Start Extracted text

Kanagasabai Ganeshalingam (3 January 1938 – 4 December 2006) was a Sri Lankan Tamil politician. He was Mayor of Colombo.

Early life and family
Ganeshalingam was born on 3 January 1938 in Puloly in northern Ceylon. He was the son of Kanagasabai, a proctor, and Parvathipillai.

He was educated at the Hartley College and S. Thomas' College, Mount Lavinia. After school he joined the University of Ceylon where he was an elected officer of the student union.

Ganeshalingam married Yamuna, daughter of Dr. Sri Pathmanathan. They had a son (Kandeepan) and a daughter (Menaka). Ganeshalingam was a Hindu.

Career
After university Ganeshalingam joined Ford Rhodes Thornton & Co as an accountancy student. He then entered business. He was director of the Tobacco Corporation and several other state organisations. He was also chairman of Ceylon Oxygen.

Ganeshalingam joined the United National Party (UNP) in 1960. He was appointed treasurer of the UNP in 1989. He was later elected to Colombo Municipal Council as a UNP candidate. He served as Deputy Mayor of Colombo between July 1991 and the end of 1993. He was acting Mayor of Colombo from January 1994 to June 1996 before serving as Mayor of Colombo between June 1996 and March 1997. He resigned from the UNP in January 1997. He then contested the 1997 election as a candidate of an independent group backed by the People's Alliance. He was re-elected to CMC and served as Leader of the Opposition from May 1997 to April 2002.

End Extracted text
Start Material

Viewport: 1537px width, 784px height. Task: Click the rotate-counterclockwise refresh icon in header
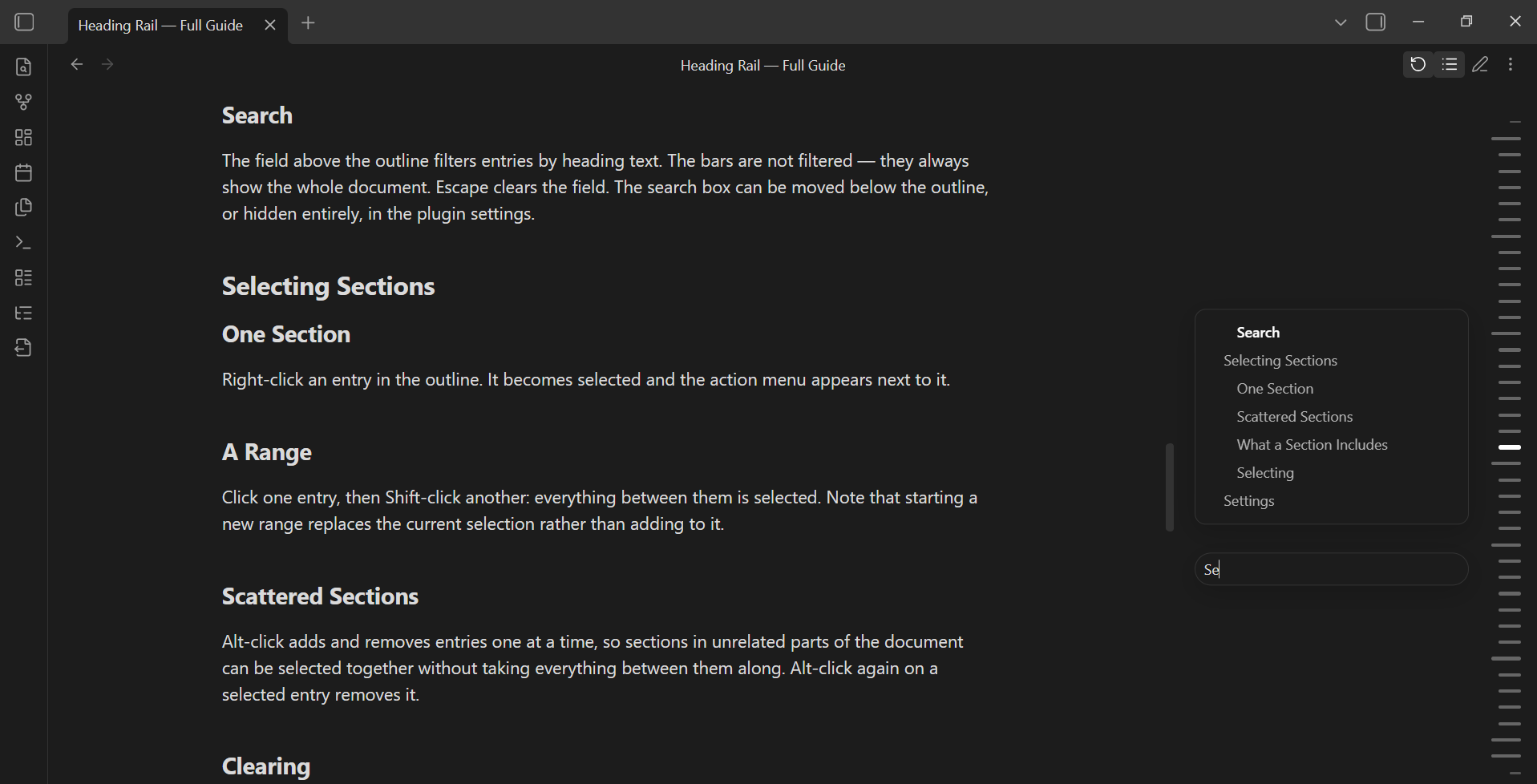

End Material

_Written tasks_
1. Answer these questions from the Ganeshalingam biography:
(a) Where was Ganeshalingam born?
(b) Which firm did he join as an accountancy student after university?
(c) In what month and year did he resign from the UNP?
2. Write out the part of the Ganeshalingam biography starting with "Kanagasabai Ganeshalingam (3" and going on through "of Ceylon Oxygen.".

_List of solutions_
1.
(a) Puloly, in northern Ceylon
(b) Ford Rhodes Thornton & Co
(c) January 1997

2.
Kanagasabai Ganeshalingam (3 January 1938 – 4 December 2006) was a Sri Lankan Tamil politician. He was Mayor of Colombo.

Early life and family
Ganeshalingam was born on 3 January 1938 in Puloly in northern Ceylon. He was the son of Kanagasabai, a proctor, and Parvathipillai.

He was educated at the Hartley College and S. Thomas' College, Mount Lavinia. After school he joined the University of Ceylon where he was an elected officer of the student union.

Ganeshalingam married Yamuna, daughter of Dr. Sri Pathmanathan. They had a son (Kandeepan) and a daughter (Menaka). Ganeshalingam was a Hindu.

Career
After university Ganeshalingam joined Ford Rhodes Thornton & Co as an accountancy student. He then entered business. He was director of the Tobacco Corporation and several other state organisations. He was also chairman of Ceylon Oxygen.